• _Task statement_:
Your answer must be a word-for-word copy of the data.

• _Task inputs_:
-- Opening Marker --

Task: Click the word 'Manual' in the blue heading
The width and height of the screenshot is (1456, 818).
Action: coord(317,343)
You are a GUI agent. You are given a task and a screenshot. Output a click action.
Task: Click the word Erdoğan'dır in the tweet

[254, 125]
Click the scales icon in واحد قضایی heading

-- Closing Marker --

• _Solution for this problem_:
Task: Click the word 'Manual' in the blue heading
The width and height of the screenshot is (1456, 818).
Action: coord(317,343)
You are a GUI agent. You are given a task and a screenshot. Output a click action.
Task: Click the word Erdoğan'dır in the tweet

[254, 125]
Click the scales icon in واحد قضایی heading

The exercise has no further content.